知りたい、知りたい。彼のことを、自分のことを。
小太郎さんに、もっともっと、近づきたい。
今、目の前に立っている距離じゃなくて、もっと縮めたい『 距離 』がある。



「 ・・・小太郎、さん 」

がらら・・・と窓を開けて声をかければ、彼が振り返る。
ベランダに出ようとした私を、寒いから、と制止して自分が室内に入ってくる。
私をソファへと導くと、首にかかっていたタオルを取って、頭を拭いてくれた。
柔らかく水気をふき取ると、小太郎さんが、少しだけ満足したように、私を見つめている。

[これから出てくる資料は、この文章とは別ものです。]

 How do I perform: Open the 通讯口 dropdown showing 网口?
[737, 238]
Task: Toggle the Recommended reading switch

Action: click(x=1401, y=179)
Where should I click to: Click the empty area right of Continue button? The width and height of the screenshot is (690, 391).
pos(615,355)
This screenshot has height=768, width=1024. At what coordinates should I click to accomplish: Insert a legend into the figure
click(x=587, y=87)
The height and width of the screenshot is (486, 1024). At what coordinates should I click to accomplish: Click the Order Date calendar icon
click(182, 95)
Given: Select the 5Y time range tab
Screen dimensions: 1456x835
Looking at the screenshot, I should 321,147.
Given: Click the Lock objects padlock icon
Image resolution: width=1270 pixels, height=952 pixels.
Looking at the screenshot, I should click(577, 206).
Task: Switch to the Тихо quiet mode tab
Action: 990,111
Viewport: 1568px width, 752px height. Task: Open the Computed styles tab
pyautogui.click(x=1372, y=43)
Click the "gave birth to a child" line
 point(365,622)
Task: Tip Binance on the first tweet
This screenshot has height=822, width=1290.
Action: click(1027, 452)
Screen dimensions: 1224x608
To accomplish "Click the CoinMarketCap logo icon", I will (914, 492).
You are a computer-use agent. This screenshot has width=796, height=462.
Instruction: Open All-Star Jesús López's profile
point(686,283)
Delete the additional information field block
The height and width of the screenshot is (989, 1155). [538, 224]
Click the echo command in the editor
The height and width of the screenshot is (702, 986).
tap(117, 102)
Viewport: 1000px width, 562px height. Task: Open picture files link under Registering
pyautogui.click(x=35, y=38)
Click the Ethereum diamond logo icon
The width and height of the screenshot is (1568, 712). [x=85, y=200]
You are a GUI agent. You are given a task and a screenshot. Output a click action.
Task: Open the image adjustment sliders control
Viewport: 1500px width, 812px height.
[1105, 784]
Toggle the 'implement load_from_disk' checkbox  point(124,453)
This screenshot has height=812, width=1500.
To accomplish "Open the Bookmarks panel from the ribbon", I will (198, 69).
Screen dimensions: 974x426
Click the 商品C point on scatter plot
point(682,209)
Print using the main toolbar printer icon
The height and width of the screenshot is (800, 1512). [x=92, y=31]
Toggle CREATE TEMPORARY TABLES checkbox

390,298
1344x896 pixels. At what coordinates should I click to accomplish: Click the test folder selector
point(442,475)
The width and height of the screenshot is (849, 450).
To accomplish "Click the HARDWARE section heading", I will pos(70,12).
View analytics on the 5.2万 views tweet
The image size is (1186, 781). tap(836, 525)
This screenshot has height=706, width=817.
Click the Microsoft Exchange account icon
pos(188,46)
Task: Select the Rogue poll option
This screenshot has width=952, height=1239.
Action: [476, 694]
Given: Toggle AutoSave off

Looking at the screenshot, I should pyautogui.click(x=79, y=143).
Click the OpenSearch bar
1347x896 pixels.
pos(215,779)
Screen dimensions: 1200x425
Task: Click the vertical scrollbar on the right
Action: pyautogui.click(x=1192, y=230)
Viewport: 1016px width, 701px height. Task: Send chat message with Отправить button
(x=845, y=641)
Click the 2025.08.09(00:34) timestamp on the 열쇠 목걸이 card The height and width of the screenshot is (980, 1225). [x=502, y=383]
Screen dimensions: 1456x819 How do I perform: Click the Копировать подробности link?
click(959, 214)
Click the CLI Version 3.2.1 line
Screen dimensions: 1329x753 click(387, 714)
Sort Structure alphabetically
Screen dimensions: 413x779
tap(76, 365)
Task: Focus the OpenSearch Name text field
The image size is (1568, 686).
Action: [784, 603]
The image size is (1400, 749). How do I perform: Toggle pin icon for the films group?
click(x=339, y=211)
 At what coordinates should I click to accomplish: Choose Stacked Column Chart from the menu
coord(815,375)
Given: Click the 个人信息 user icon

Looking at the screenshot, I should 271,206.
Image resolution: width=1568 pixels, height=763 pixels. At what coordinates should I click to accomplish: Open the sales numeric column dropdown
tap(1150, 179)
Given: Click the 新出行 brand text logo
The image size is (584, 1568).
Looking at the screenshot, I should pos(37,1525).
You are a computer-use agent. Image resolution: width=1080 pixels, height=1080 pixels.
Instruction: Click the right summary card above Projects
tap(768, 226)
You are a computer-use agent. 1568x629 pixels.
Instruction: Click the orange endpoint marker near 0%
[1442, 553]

でも、彼の視線が『 私 』を追っていないことくらい、わかってる。
( こんな瞳で私を見るようになったのも・・・あの日以来、だ )

胸が震えた。ちょっとでも気を緩めると、泣いてしまいそう。
バレないように、こっそり息を吸い込むと、できるだけ落ち着いている様子を装って。
私は、用意していた台詞を、彼に向けて吐き出す。


「 小太郎さん・・・あの、私、来週、お誕生日なんです 」


自分の笑みが、引き攣っていなければいいけれど。

そう願いながら、驚いている彼の手に・・・自分の掌を、重ねた。